◆ **Task directions**:
Find the string "agent" in the material. Copy every line that has it.

◆ **Provided entries**:
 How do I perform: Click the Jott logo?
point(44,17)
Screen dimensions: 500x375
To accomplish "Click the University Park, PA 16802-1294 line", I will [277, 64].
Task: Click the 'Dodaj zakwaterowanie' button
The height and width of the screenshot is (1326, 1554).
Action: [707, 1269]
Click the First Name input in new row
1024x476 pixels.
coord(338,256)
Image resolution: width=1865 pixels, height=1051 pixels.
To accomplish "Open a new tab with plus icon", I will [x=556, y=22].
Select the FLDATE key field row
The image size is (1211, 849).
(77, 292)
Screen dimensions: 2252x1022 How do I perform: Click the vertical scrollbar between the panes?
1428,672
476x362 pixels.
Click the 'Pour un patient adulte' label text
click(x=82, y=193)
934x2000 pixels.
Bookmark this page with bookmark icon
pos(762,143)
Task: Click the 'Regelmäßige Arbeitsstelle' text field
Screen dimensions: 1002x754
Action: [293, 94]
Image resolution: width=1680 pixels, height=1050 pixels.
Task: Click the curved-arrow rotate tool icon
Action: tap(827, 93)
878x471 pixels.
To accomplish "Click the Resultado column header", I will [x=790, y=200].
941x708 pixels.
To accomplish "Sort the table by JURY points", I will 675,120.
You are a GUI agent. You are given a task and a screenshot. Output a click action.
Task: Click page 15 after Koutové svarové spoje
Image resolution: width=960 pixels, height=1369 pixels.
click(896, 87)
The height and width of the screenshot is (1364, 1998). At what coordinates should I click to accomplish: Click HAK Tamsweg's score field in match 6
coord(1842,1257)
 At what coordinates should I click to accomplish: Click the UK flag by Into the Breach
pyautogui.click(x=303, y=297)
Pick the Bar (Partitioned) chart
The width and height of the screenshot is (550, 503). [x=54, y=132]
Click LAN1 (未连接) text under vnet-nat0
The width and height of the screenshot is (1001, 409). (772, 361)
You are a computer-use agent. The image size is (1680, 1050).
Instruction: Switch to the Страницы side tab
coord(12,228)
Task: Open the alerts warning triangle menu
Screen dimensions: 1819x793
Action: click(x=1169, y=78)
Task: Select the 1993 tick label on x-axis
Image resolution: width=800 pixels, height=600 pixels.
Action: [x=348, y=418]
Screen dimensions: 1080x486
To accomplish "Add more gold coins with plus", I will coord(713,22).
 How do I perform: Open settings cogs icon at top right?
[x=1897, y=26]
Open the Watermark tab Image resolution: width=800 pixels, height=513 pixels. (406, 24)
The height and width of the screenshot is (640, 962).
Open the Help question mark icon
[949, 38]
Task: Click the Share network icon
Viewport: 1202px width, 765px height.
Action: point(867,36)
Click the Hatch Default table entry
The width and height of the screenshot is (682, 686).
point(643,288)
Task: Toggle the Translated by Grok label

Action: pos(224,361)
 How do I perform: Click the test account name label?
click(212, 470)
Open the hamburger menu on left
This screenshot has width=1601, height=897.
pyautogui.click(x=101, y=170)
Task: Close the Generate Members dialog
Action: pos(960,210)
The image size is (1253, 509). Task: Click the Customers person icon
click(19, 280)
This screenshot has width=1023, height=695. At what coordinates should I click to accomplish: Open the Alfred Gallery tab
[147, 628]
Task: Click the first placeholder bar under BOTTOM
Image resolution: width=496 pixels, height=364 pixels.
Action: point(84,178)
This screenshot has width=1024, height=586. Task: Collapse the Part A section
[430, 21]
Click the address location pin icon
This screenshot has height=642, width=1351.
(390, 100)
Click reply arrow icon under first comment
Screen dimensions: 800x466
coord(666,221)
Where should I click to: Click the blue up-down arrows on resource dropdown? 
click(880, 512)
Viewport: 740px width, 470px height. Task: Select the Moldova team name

◆ **Problem solution**:
You are a GUI agent. You are given a task and a screenshot. Output a click action.
You are a computer-use agent. The image size is (1680, 1050).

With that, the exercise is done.